In late 1965, at the height of a public crisis over The War Game, the BBC increased its attempt to marginalise my name by announcing on the evening news that I had caused the actors in my earlier BBC film, Culloden, to fall in the battle scenes by hiding trip wires in the heather. This charge was made in the most public manner possible without anyone in the BBC having bothered to verify with the actors in Scotland whether this was true. So much for ‘balance and fairness’.
I left the UK and the years passed. But the marginalization continued. In the 1990s, the British Film Institute collapsed a UK lecture tour on the media crisis which I had planned for their regional theatres, claiming there was ‘insufficient interest’. In this same period, the BFI published their Encyclopedia of European Cinema, which mentions neither my name nor any of my films.
The Time Out Film Guide (UK) has used the same entry under my name for at least 20 years, referring to my work as ‘formal paranoia’. The Journey, The Freethinker and La Commune, films I have managed to produce since the 1980s, are not mentioned in the U.K. Nor are these films, with the rare exception, ever shown.
This professional reaction against my work has been replicated in Scandinavia, Canada, USA, Australia, New Zealand and elsewhere. Official film, TV and education institutions and organizations have not only prevented my films from being seen, they have also reacted with silence to my critiques of the mass media. During our recent residence in Canada, the commissioner of the National Film Board made it clear his country did not need me even as a film teacher, and so we left. What does it all mean?
Punishment Park, 1971
My own answer to this question is that ‘the problem’ arises in the critical media analysis which underlies my films. My work attempts to challenge the so-called ‘documentary’ form – implicitly via the films themselves, explicitly in the numerous public statements I have distributed since the late 1960s. For 40 years I have been trying to help bring about a critical public debate on the role of the mass audiovisual media (MAVM), especially TV and the commercial cinema. For 40 years the MAVM have fought to prevent this debate from happening. For 40 years the MAVM have largely succeeded – including because of the complicity of many media educators who have promoted the media popular culture instead of applying a critical pedagogy in their classrooms.
For reasons too complex to analyze here, Western society has seen fit to block questions regarding the role of the mass audiovisual media. With a few exceptions, the potentially interesting medium of TV has been given the role of ensuring mass distraction and consumerism. The rest of the MAVM (including most TV documentary films and much ‘art-house cinema’) has been invested with the role of providing entertainment, ‘information’ and intellectual stimulation. Very little in these forms of the MAVM allow for widespread public debate regarding their very impact on the social and political process.
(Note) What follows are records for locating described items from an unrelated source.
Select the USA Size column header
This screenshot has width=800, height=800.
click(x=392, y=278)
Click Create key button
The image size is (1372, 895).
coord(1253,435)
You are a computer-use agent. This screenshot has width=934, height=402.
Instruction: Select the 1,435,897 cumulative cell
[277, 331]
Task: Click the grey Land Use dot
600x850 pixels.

In direct relationship to this, there is little debate within the closed corridors of the media about the role of the Monoform (see www.mnsi.net/~pwatkins) or the problems caused by standardizing every aspect of film and TV production. There is little debate about the use of violent images and editing rhythms or the centralized and hierarchical relationship of the MAVM to the public and, most notably, there is no attempt to develop alternative processes which would involve the public in the creation and output of the MAVM.
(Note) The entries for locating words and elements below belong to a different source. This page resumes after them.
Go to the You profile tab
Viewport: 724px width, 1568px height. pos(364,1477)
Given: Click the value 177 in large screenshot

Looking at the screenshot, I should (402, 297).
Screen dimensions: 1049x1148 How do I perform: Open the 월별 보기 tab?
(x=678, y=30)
Given that the MAVM have become the principal driving engine for mass consumption and the onslaught of globalization, I am persuaded that a major reason for the ongoing suppression of my work is that the MAVM are terrified that the public might become critical and demand an end to the present hegemony by TV and the commercial cinema. I believe that the MAVM are becoming aware of their direct relationship to environmental collapse, and are therefore determined to crush any possibility of a critical debate. Back in the 1960s, I made The War Game (with ‘ordinary people’ in every role) with the aim of raising public debate about media silence on the development of nuclear weapons. I have tried to implement a public process in every film I have produced since then, including La Commune (1999), which ARTE-TV, its co-producer in France, subsequently attempted to suppress. Punishment Park (produced in the U.S in 1970) once again involves ordinary people – the citizens of Los Angeles – responding to the history unfolding around them. Matt Palmer, the theatrical distributor of this film in the UK, has produced a website which highlights its tragic relevance to our society today.
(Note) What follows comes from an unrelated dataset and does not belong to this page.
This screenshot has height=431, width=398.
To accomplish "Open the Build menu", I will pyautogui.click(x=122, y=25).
This brief statement is meant to convey the idea that the mass audiovisual media could work with and for the public, and directly involve them, in a transference of power. That the tools of the MAVM, which now use countless millions of badly needed dollars to produce masses of audiovisual rubbish to escalate consumerism, could be decentralised and used for genuine (and creative) communication, critical debate, alternative and democratic ways of pluralising society, reconnecting us with our lost history, saving our battered environment and helping exploited people all over the planet.